Выбрать главу

Дарима уже знала, что каждый раз, перед тем как удалиться в кабинет, хозяин устраивался у барной стойки, где тут же появлялся дымящийся травяной напиток и вся утренняя смена «Орфея». Под неспешные прихлебывания Зураб перебрасывался парой слов с поварами и виртуозно цокал языком, одобряя предложенные новые блюда. Когда же чашка пустела, вопросы Зураба перетекали в личную сферу. Удивительным образом он помнил все мелочи про каждого и интересовался именно тем, что было важно собеседнику: в очередной раз заболевшим малышом, предстоящим трудным зачетом, отгремевшей вечеринкой в модном клубе или изменившейся ставкой по кредиту. Откуда хозяин узнавал то самое, потаенное, оставалось загадкой. На подчиненных Зураб смотрел с добродушной снисходительностью и одновременно отточенной требовательностью. Они все: и упрямые несмышленыши, и повзрослевшие скептики — были его детьми, любимыми и дорогими. Когда же этот человечек с ласковой душой исчезал за пестрой мозаичной дверью, Дариме казалось, что в зале перегорала яркая лампочка. Наверное, и остальные чувствовали что-то подобное, потому что все, словно сговорившись, начинали громче говорить и острее шутить, как будто шумом пытались восполнить образовавшуюся с уходом Зураба пустоту.
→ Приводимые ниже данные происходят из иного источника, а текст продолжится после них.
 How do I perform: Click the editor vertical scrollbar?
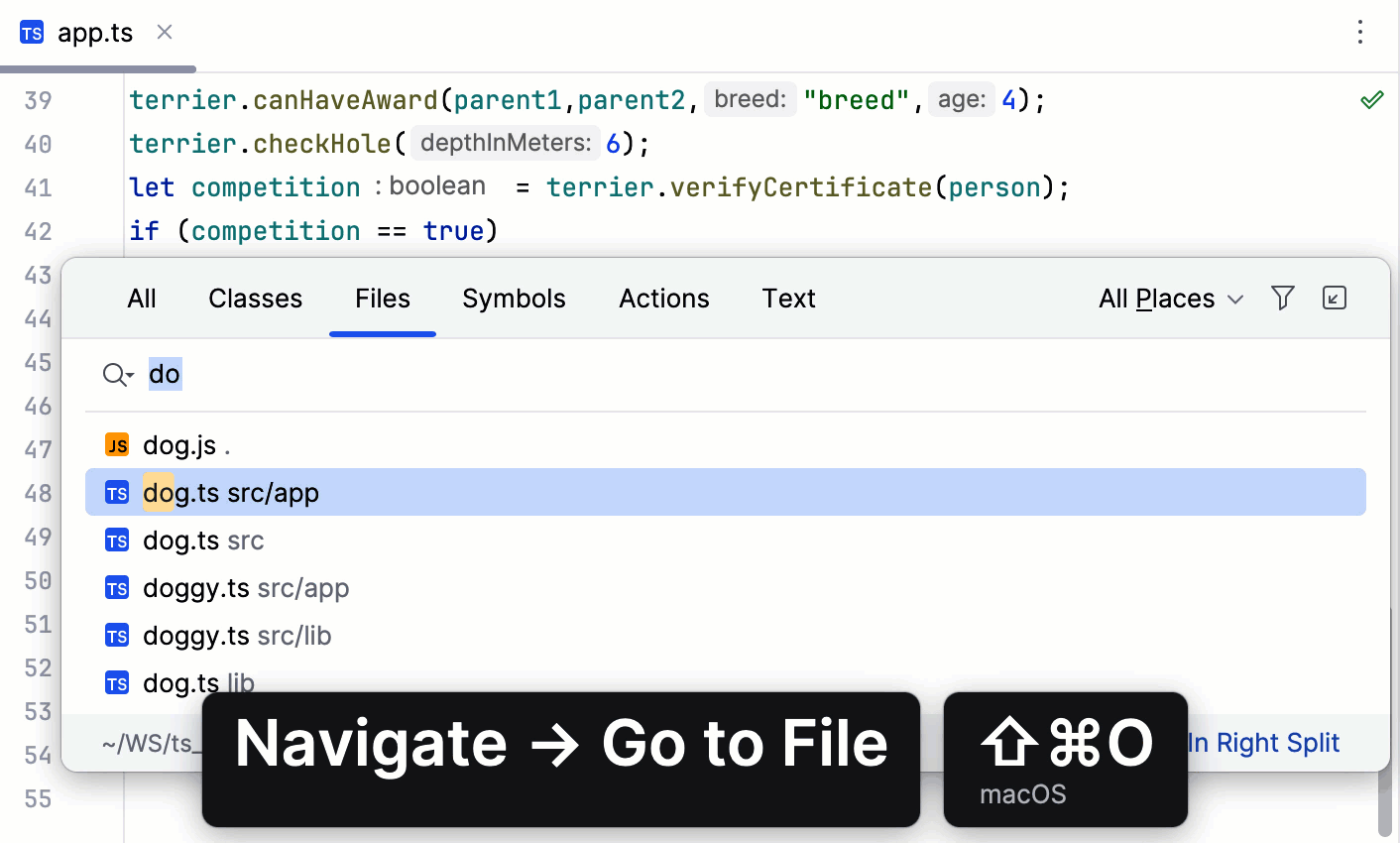coord(1385,803)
Но если хозяин относился сердечно ко всем, то шеф-повар Давид откровенно выделял Дариму среди других. Высоченный, под два метра, и почти такой же объемный в ширину, он один заполнял немалое пространство кухни, оставляя узенькие проходы, едва годившиеся, чтобы протиснуться и не содрать кожу о металлический край столов. По-русски Давид изъяснялся мало и с ужасным акцентом, поэтому предпочитал общаться кивками и мимикой. Готовил же он неописуемо вкусно и с трогательной, поистине дедушкиной заботой, откармливал Дариму, видимо, считая ее слишком костлявой (и, по правде говоря, не так уж он ошибался). Она смущалась и мямлила что-то неразборчивое, хотя больше всего ей хотелось крепко-крепко обнять Давида.

В случае с Марианной нелепо было рассчитывать на горячую любовь, но Дарима радовалась и тому, что за случавшиеся промашки ее сильно не распекали и не цеплялись по пустякам. Когда же администратор принесла книгу по оригами с пояснением: «Валяется без дела, а ты вроде розы из салфеток крутить умеешь», стало понятно, что и Марианна приняла Дариму, но в своей, суховатой, манере.
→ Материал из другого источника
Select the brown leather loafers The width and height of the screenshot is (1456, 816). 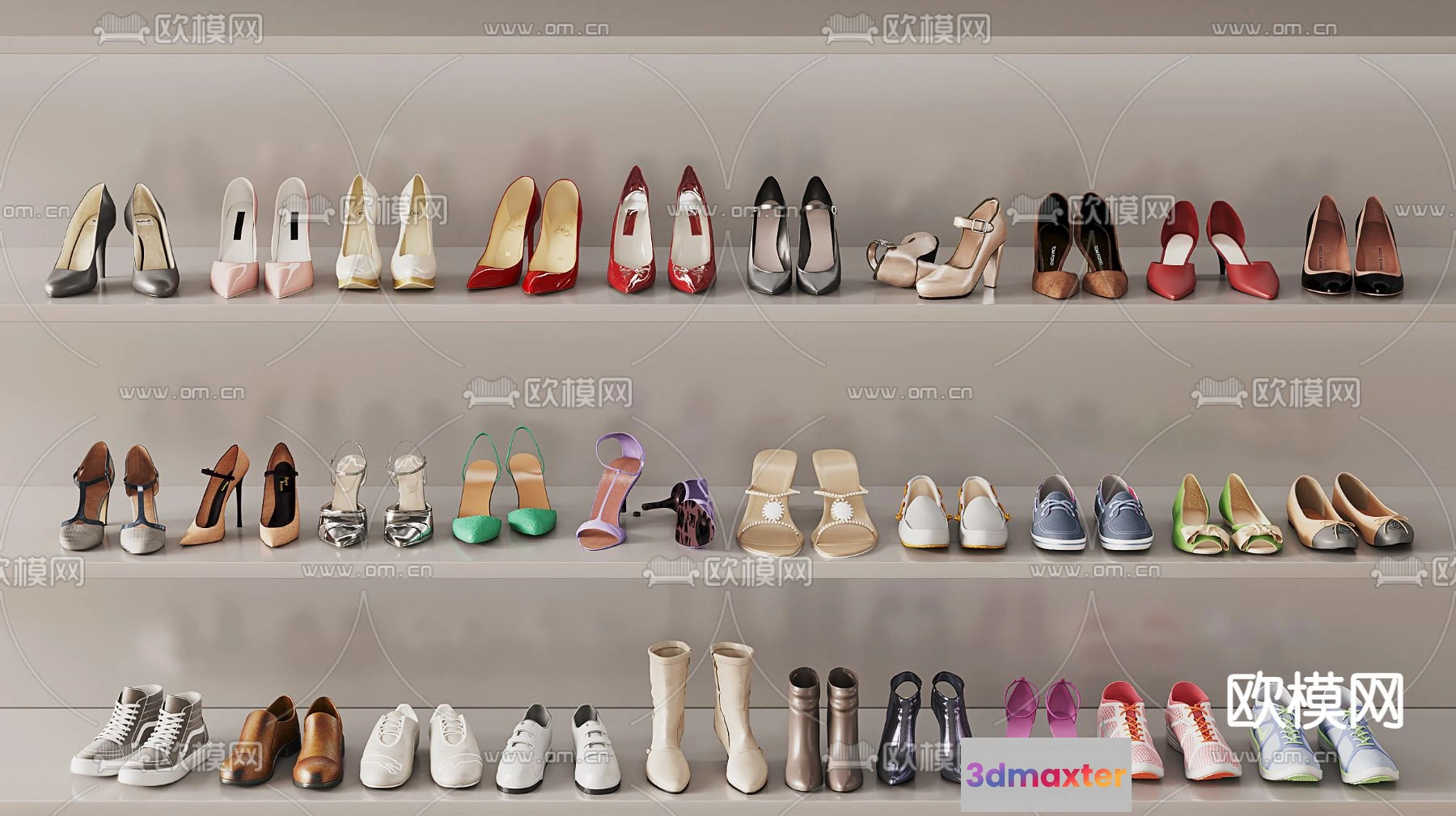pos(283,742)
Складывать котят, бабочек, звезды и прочие незамысловатые вещи, имея перед глазами подсказки, оказалось очень просто и приятно. Помнится, оставив целую полку в подсобке заполненной бумажными поделками, Дарима ушла домой. А на следующий день удивленно заметила, что ее зверюшками играли в зале две девочки, пока родители со спокойной сосредоточенностью изучали меню. Как оказалось, напарница Вера без зазрений совести поделилась обнаруженными фигурками с официантами, а те, с одобрения Марианны, расставили их на столиках. К вечеру все оригами осели в карманах посетителей, а Марат всучил Дариме увесистую пачку плотной цветной бумаги: на будущее.

Да, «Орфей» стал весомой частью ее жизни, а четвертый день работы и вовсе переломным...
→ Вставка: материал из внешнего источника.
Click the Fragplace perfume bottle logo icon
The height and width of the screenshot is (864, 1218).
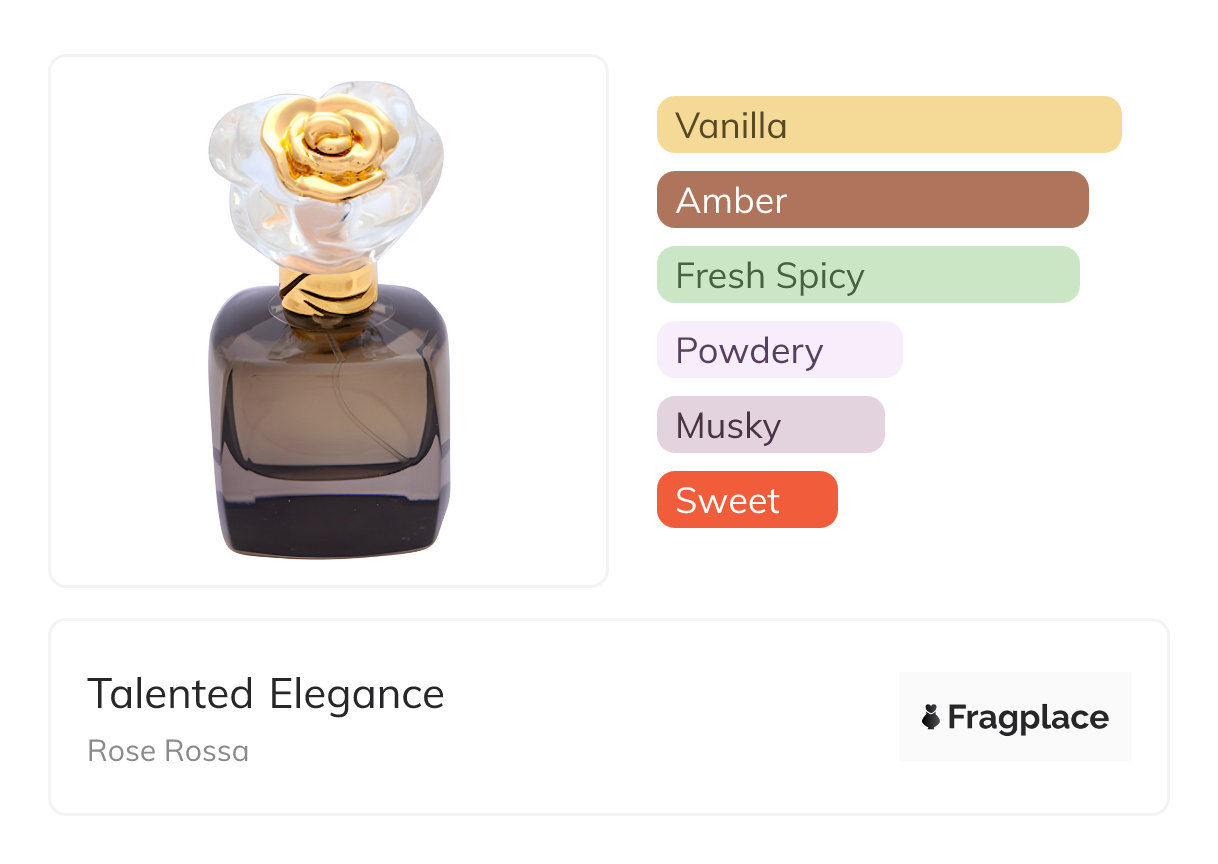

Дарима собирала мусор в мужском туалете и, как всякий раз, попадая в это помещение, размышляла, зачем для него выбрали такое освещение: густо-фиолетовое, очень скудное и мрачное. Может быть, дизайнер был гот? Или же подумал, что полутьма создаст необходимую атмосферу для уединения? А может, в тот момент он просто страдал насморком, постоянно грел нос «синей лампой» и хотел завершить выздоровление, не уходя с рабочего места? Конечно, все это неправдоподобные версии, бестолковые. Но не менее бестолковым и непрактичным, хотя бы с точки зрения уборщицы, получился результат: грязь различалась с трудом. А кроме того, было откровенно жутко. Лично Дариме, когда она впервые переступила порог туалета, померещилось, что вот-вот раздастся потусторонний вой и дверь кабинки с грохотом слетит с петель, выпуская когтистое чудовище. Наверное, глупо, но этого она боялась даже сейчас.